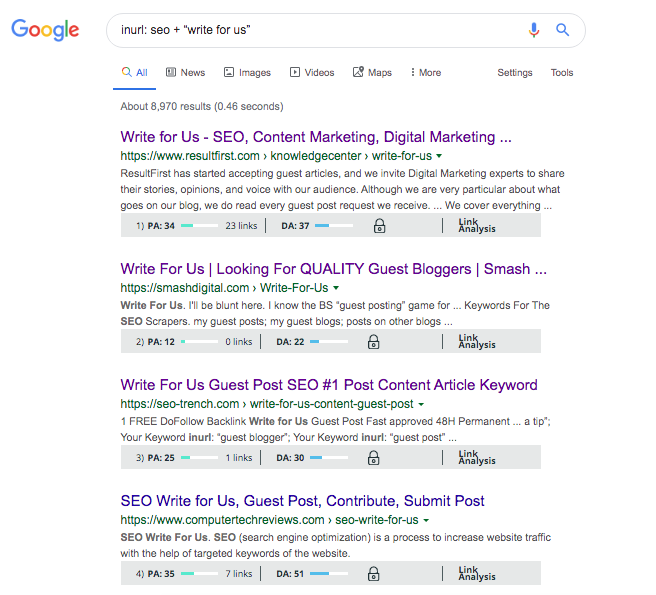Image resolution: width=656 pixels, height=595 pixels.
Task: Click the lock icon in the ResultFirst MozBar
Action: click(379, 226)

+-------+

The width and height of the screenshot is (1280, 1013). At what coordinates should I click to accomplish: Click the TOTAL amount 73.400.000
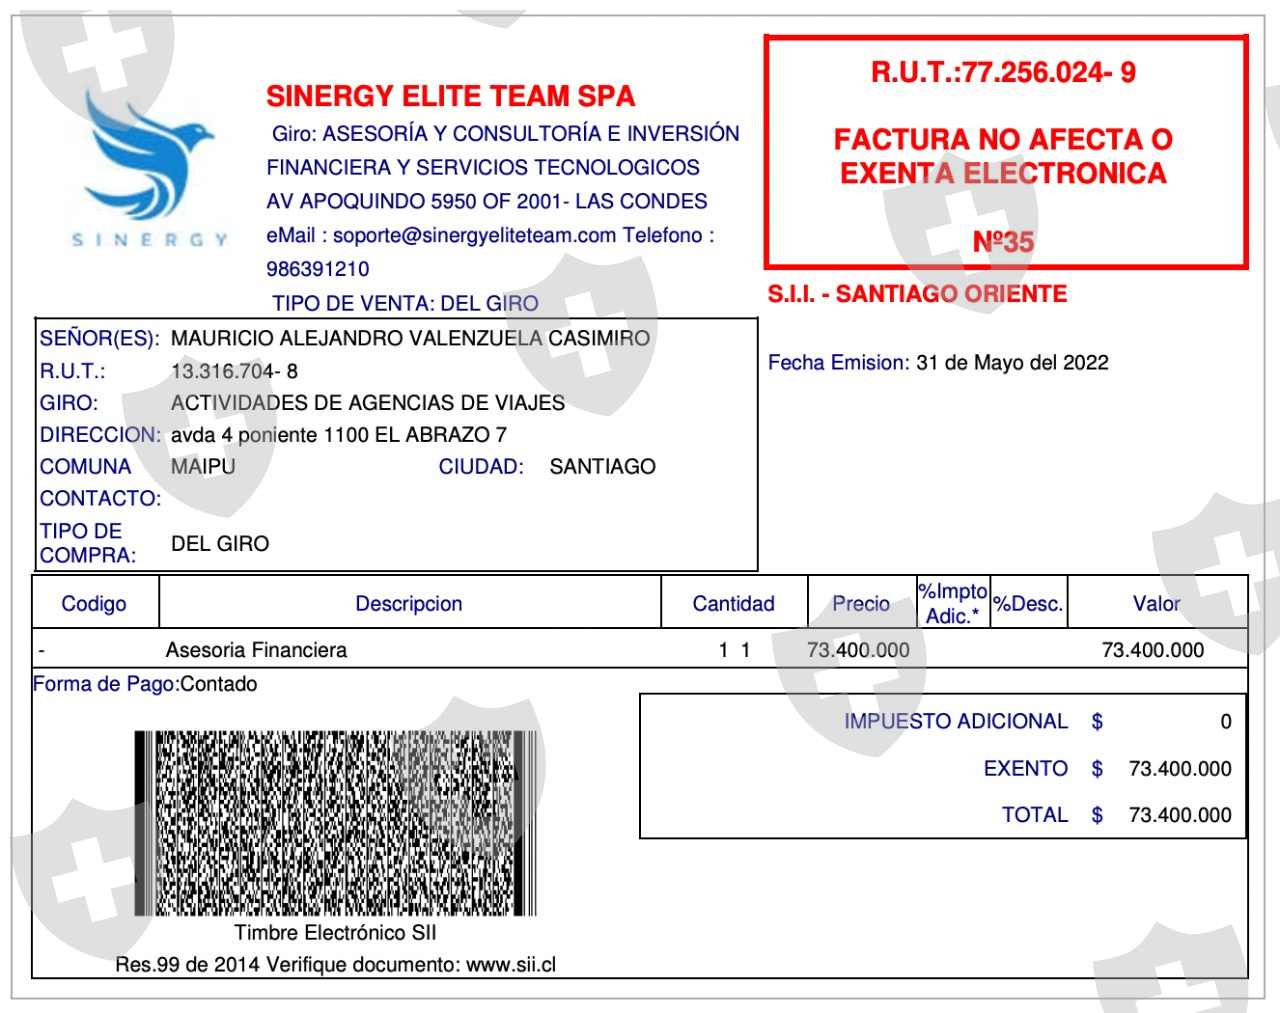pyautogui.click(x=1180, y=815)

+-------+

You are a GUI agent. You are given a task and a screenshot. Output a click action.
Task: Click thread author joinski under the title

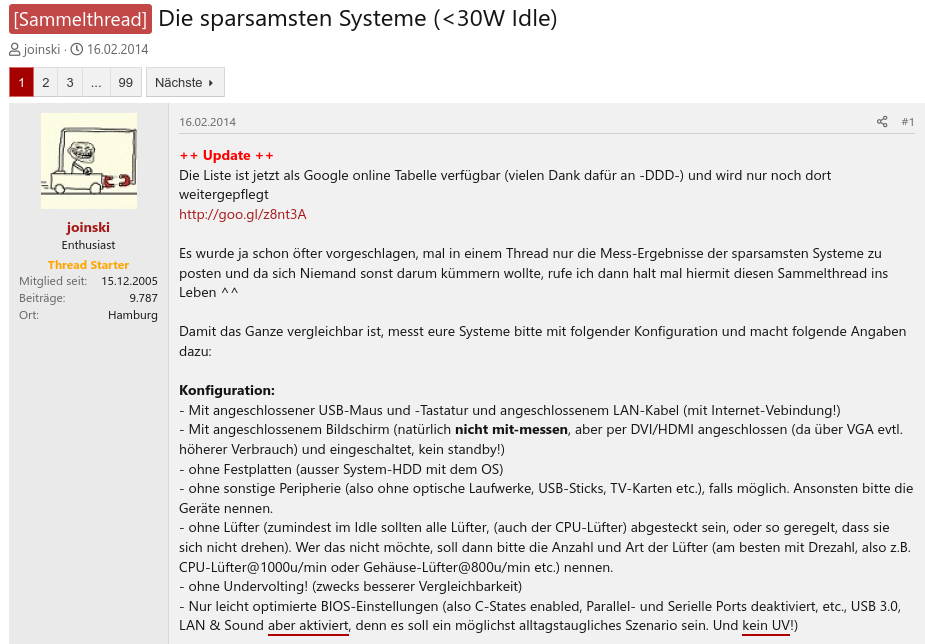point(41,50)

+-------+

Reproduce the lines of the material from the line containing "You are a GUI" through the line containing "point(41,50)", both included, and leave out the pictures.

You are a GUI agent. You are given a task and a screenshot. Output a click action.
Task: Click thread author joinski under the title

point(41,50)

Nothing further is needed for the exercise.